Staff were aware of the values of the organisation and described a positive working culture. The values were incorporated in interview questions when recruiting staff and discussed in staff supervision and probationary meetings. The registered manager told us there was a no blame culture when it came to reviewing and learning lessons from any incidents. This was to encourage staff to be open about reporting these events promptly.
Equality and diversity were promoted at the home. For example, staff in all roles were able to access a range of professional qualifications, if they wished to do so. There were staff from a range of cultural backgrounds and the home involved people who lived at the service in celebrating different cultures.
Capable, compassionate and inclusive leaders
Staff told us leaders had the skills, knowledge, experience and credibility to lead effectively. A member of staff told us “I love the fact that the management is open to listening to staff and supporting and ensuring individual circumstances are acknowledged. This promotes healthy working relationships among staff and helps to build therapeutic relationships among residents.” Other comments included “Leaders work effectively…they have integrity when dealing with confidential information” and “I do believe the management team do have the skills knowledge etc and lead with honesty, integrity and openness.”
The registered manager and other leaders were experienced, capable and knowledgeable, to ensure the home was run effectively and risks were well managed. They were visible around the premises on each day of the assessment, supporting the staff team and the assessment process.
Freedom to speak up
The home had a positive culture, where staff felt they could speak up and would be listened to. When asked if they could raise issues, staff comments included “Yes, definitely and our staff meetings are a great forum for this,” “I am able to make suggestions and raise issues. They are then looked into and we will get feedback after” and “I can confidently approach my line manager to make comments and suggestions.” Other staff feedback included “If I have suggested something or asked for something that I needed for the residents, I have felt listened to and things got done” and “I am given the platform to make suggestions. This is done in staff meetings, handover briefings and through the staff suggestion box.”
There were processes for raising concerns and providing feedback. The whistleblowing policy included information about how to report concerns and protection of whistleblowers. Contact information was provided for external agencies who could give support, including the company’s employee assistance programme. The provider also held HR surgeries at the home, which any staff could attend.
Workforce equality, diversity and inclusion
The registered manager told us there were staff from a range of different cultural backgrounds, genders and races. They told us celebration of different cultures had provided a better understanding into the history, views and culture of staff.
The provider’s recruitment processes ensured there was adherence to equality, diversity and inclusion. Staff were representative of the local, diverse population. There was celebration of cultures as part of the provider’s annual conference the previous year and an award ceremony for the achievements of teams across the provider’s services. Achievements of staff within the home were also recognised.
Governance, management and sustainability
There was clear accountability at the home, with staff understanding their roles and responsibilities.
There were robust processes for monitoring the quality of people’s care and identifying where improvements needed to be made. This included audits of IPC practice, care plans, catering, safe practices and governance. Action plans were put in place where work was needed to address any shortfalls. The provider had a compliance and governance team who also monitored the service. The provider had ensured we had consistently been notified of all events they were required to tell us about.
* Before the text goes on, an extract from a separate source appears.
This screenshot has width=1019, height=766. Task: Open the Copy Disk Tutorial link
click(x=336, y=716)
Records and personal information were held securely and available to staff when required. The home had a business continuity and emergency plan in place, in the event of occurrences such as power failures, adverse weather and pandemics.
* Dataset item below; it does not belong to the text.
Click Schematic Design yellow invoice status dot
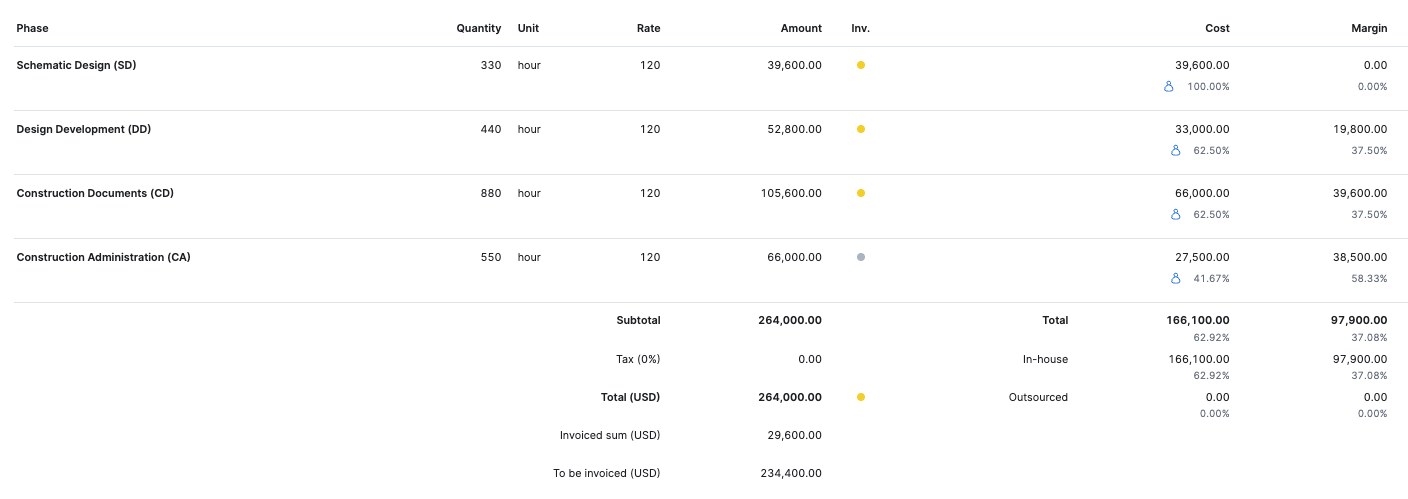 [861, 65]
Partnerships and communities
People benefitted from a service which worked in partnership with other agencies, to improve the quality of their care.
Staff told us the home worked in partnership with other agencies, such as health and social care professionals.
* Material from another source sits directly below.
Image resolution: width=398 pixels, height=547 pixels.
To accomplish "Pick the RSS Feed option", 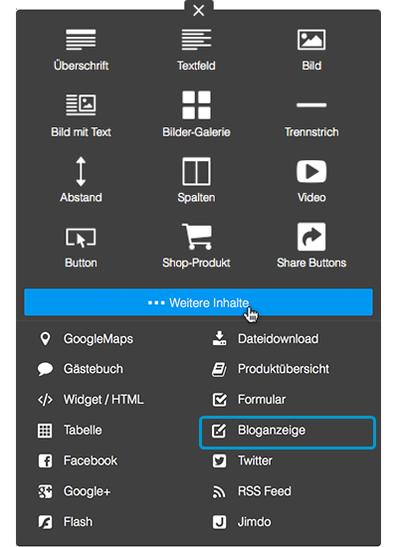I will click(252, 491).
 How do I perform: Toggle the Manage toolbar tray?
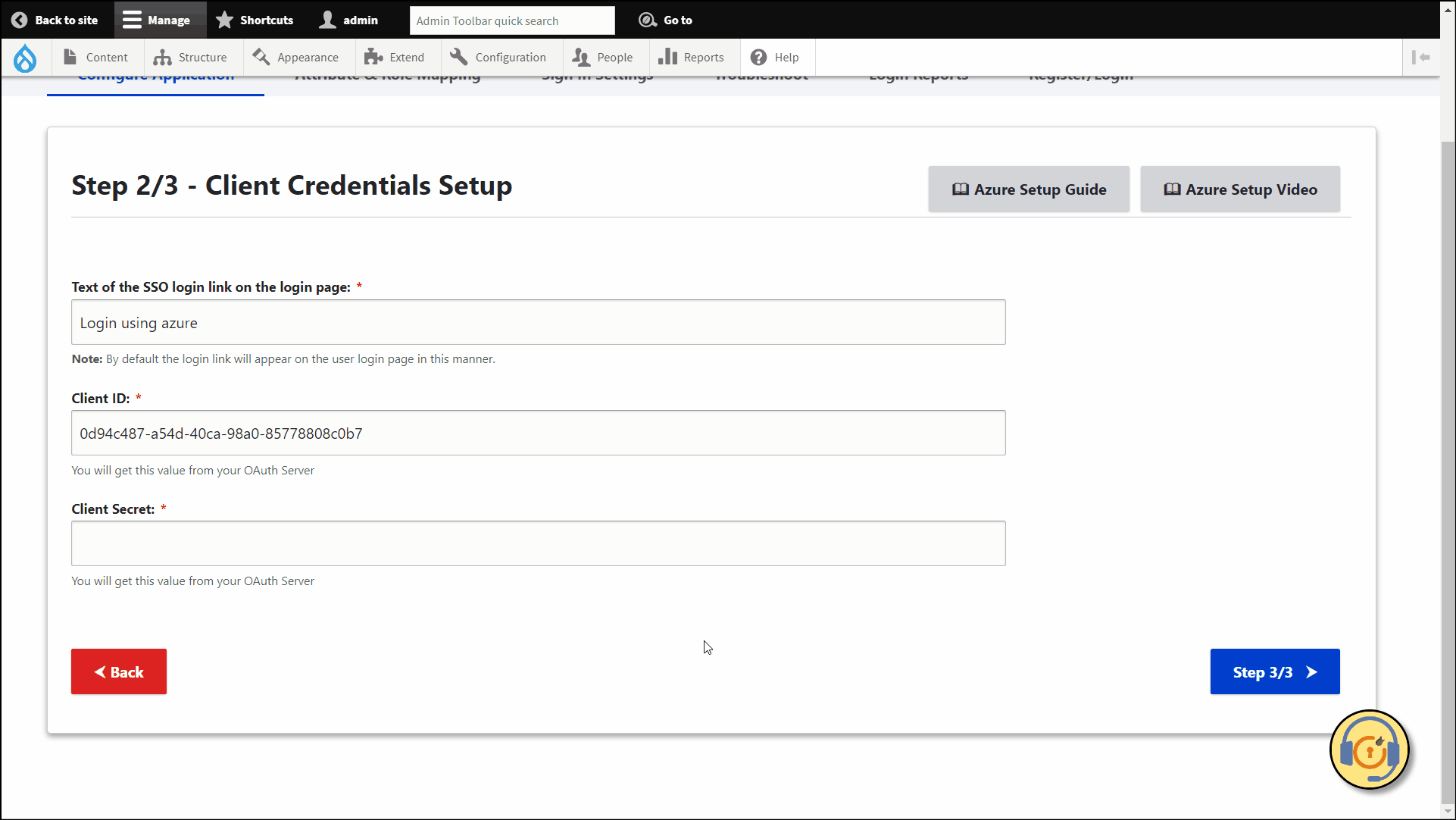pos(157,20)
Partner agencies told us the home worked well with them to meet people’s needs.
There were good working relationships with other agencies and staff contacted them whenever required.
Learning, improvement and innovation
Staff said they were able to share ideas in their supervision meetings and staff meetings. They told us there were good opportunities to learn and develop in their roles.
The home used technology to assess, plan, monitor and review people’s care. The registered manager and other leaders were able to easily monitor people’s care from the electronic records and identify any areas that needed to be addressed and raise these with staff. It was also possible for authorised staff to access people’s GP records, which made clinical information readily available to nurses. The provider shared information about any lessons learned from accidents, incidents, visits from regulators, commissioners and coroners’ involvement. Good practice was also shared within the organisation.